# Slamming Doors - how to get it to stop



## MtBikeLover (Jun 30, 2005)

Ok, short of removing the door from the hinges, how do I get the kids to stop slamming their doors? Sometimes they do it in anger, sometimes they do it while playing around. The first time they do it, I gently remind them that we don't slam doors and why (fingers get hurt, pictures fall off the walls - this has happened many times). The second time they do it, I talk a little more sternly. But what do I do when it keeps happenening, like this morning?

We don't do timeouts so please don't suggest that.


----------



## LynnS6 (Mar 30, 2005)

If my kids slam a door once in anger, I let it go. I've been known to do that on more than one occasion







:. In fact, we came in yesterday and my kids were REALLY mad at each other because neither would compromise with the other on how they wanted to play a game. So, they had a pretty loud fight, complete with "You always ruin everything!" and "I hate you!" Ds walked in the door and slammed it hard. Dd was about 5 feet behind him. She walked in the door and slammed it hard. I let it go.

If they do it more than once, then we stop and 'practice' closing the door gently.


----------



## Evan&Anna's_Mom (Jun 12, 2003)

Quote:


Originally Posted by *MtBikeLover* 
Ok, short of removing the door from the hinges, how do I get the kids to stop slamming their doors?

Honestly, at one point when DS was slamming the door repeatedly I did exactly that.


----------



## LaLaLaLa (Oct 29, 2007)

My MIL used to have foam u-shaped things that fit over the top of a door and prevented it from closing entirely (to prevent slamming? To make sure no grandkids got their fingers stuck?). I'm not exactly sure why she had them, but they stopped the doors from closing all the way.
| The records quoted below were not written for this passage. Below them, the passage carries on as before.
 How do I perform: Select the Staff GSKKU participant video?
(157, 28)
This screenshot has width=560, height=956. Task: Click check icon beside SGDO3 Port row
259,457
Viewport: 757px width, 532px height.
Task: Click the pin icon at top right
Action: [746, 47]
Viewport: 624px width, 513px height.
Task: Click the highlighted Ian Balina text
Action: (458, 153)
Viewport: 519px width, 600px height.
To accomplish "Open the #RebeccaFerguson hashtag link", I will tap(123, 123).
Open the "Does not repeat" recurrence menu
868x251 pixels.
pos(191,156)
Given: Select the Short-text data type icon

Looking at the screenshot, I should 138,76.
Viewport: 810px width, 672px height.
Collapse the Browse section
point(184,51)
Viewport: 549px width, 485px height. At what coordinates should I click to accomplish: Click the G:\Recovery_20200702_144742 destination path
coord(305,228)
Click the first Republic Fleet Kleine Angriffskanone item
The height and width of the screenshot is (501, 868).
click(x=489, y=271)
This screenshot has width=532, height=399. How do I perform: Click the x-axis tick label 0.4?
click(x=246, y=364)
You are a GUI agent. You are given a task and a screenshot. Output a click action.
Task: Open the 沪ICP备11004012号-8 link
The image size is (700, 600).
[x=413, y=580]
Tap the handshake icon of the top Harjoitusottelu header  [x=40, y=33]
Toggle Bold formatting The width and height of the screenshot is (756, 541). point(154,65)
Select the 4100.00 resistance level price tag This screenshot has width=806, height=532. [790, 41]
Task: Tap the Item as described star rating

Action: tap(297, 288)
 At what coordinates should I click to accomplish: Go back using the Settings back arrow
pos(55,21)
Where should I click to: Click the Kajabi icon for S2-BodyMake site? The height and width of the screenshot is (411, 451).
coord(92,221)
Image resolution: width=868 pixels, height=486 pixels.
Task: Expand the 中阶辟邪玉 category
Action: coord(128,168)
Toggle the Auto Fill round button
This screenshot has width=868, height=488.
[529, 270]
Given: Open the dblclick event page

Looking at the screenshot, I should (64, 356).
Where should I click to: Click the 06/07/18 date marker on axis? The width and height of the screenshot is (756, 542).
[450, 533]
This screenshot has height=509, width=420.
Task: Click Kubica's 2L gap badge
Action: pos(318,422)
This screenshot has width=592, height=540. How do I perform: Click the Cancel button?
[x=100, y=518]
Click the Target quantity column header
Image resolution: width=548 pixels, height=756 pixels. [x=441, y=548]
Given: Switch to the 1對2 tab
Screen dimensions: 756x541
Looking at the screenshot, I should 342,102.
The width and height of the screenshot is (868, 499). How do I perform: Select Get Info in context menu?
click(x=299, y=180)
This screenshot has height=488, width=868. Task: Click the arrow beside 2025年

However, you'd have to constantly be removing them and putting them back on if your kids do like to have their doors closed sometimes, and are permitted to have them closed.

I'd probably buy a couple of those and put them high enough on the door that my kids would need to stand on one of their little chairs to get the foam piece off. By the time they dragged a chair in and removed the foam piece, I'd hope they would be rational enough not to slam the door. Probably not.


----------